Activists in Republican-controlled states will look to states like New York and California for inspiration and policy blueprints. In Congress, Democrats will need to take some symbolic stands, even if Republicans and the president prevent policy change. The people I met who went out doorknocking in the rain will need to do it again in 2020, and they only will if they feel like elected Democrats have fought hard for what’s right.

Actually, maybe electoral reform should top of the priority list. Two weeks out from election day, a teenager showed up at the campaign office wanting to help. After a few hours of speaking eloquently to voters on the phone – in three different languages – she asked me how she could actually vote. She’d recently turned 18 and was excited to be able to participate in her democracy for the first time. But she’d missed the cut-off date for voter registration, so there was nothing we could do. This person was prevented from voting in her first election by a system that seems to do everything it can to exclude people. It was heartbreaking.
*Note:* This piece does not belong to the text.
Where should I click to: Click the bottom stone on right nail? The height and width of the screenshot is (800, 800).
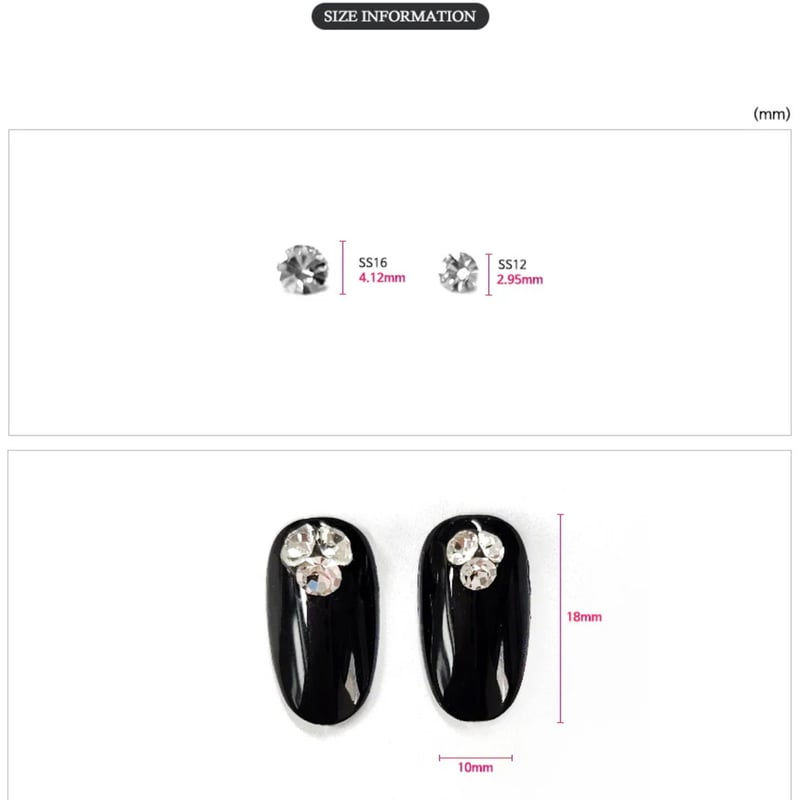click(x=478, y=573)
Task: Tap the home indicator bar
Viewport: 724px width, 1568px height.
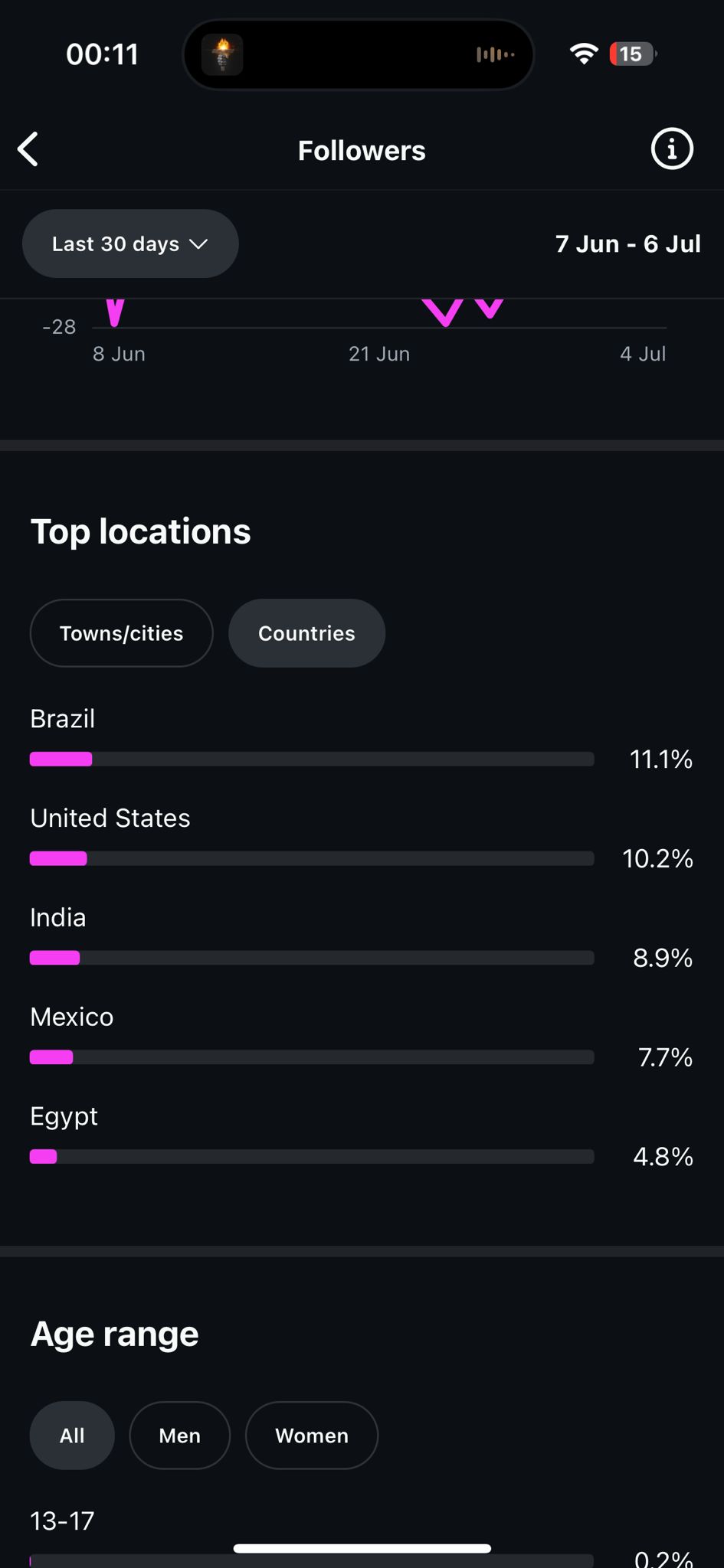Action: (362, 1548)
On election day we fielded calls from registered voters who had been turned away from polling sites. Broken voting machines meant lines of people stretched out the doors and around the block. Some genius thought they could speed things up by handing out ballot papers to everyone waiting in line, in the rain. The result was that by the time people got inside, their ballot papers were too wet to be fed into the voting machines. Democracy does not have to be this difficult.
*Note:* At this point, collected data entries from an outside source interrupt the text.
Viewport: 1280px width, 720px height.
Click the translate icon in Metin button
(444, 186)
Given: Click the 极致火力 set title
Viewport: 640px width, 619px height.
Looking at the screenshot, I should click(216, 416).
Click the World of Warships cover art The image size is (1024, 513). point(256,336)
It became clear in the final weeks of the campaign that the southern Brooklyn State Senate seat was truly winnable. The New York Democratic machine is vast and well-resourced. Other campaigns in safe seats sent their volunteers to help us. Senator Kirsten Gillibrand and New York Governor Andrew Cuomo showed up to rallies, TV cameras hot on their heels. Ben Stiller popped by the campaign office to record a Facebook video and go out door-knocking. One of my final tasks was to write a robocall script for him urging people to go out and vote – an unexpected personal career peak (for me, probably not for Ben Stiller).
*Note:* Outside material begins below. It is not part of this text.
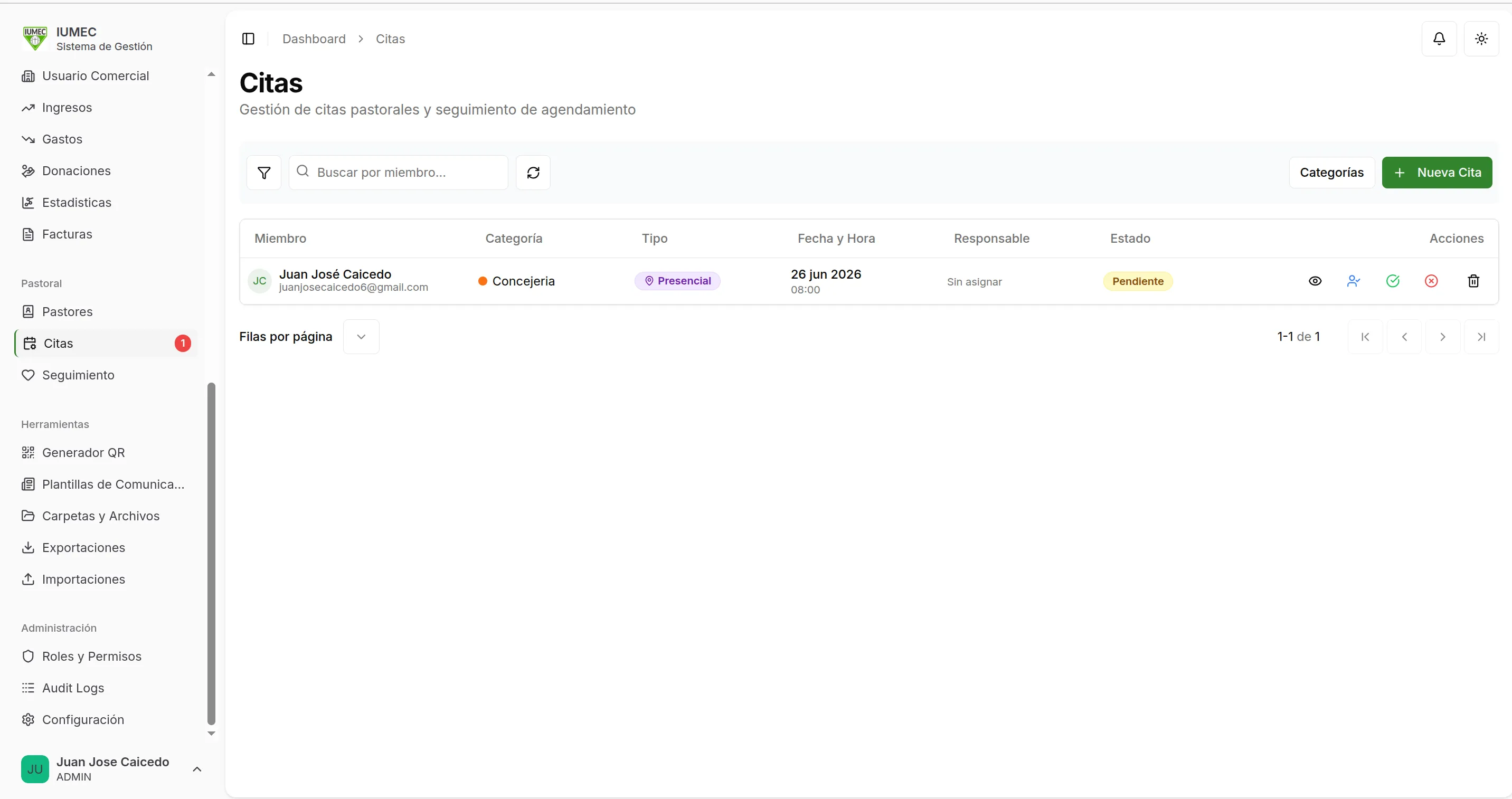
Task: Focus the Buscar por miembro search field
Action: (x=399, y=173)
Ben Stiller meets the candidate’s parents. Photo: Robin Campbell

With the midterm election dust settling, I think the Democrats are moving closer to finding the recipe to beat Trump in 2020, and I think there are relevant lessons from suburban southern Brooklyn. Get in behind great candidates – genuine, relatable, connected in their communities. Focus on what matters to people every day. Build broad coalitions of support. Match local issues with bigger goals. Play a really good ground game. Preach compassion and inclusion. Rise above the smelly stuff when you can, but don’t shy away from calling out actual neo-Nazis in the strongest possible way. Appeal to people’s desire to do the right thing. Stand with people, not against them – but stand against hate. And knock on doors. All the doors. Many times. Then knock on them again. Sooner or later, they’ll open.

Robin Campbell worked for the Green Party in New Zealand and volunteered on the Andrew Gounardes for State Senate campaign in New York.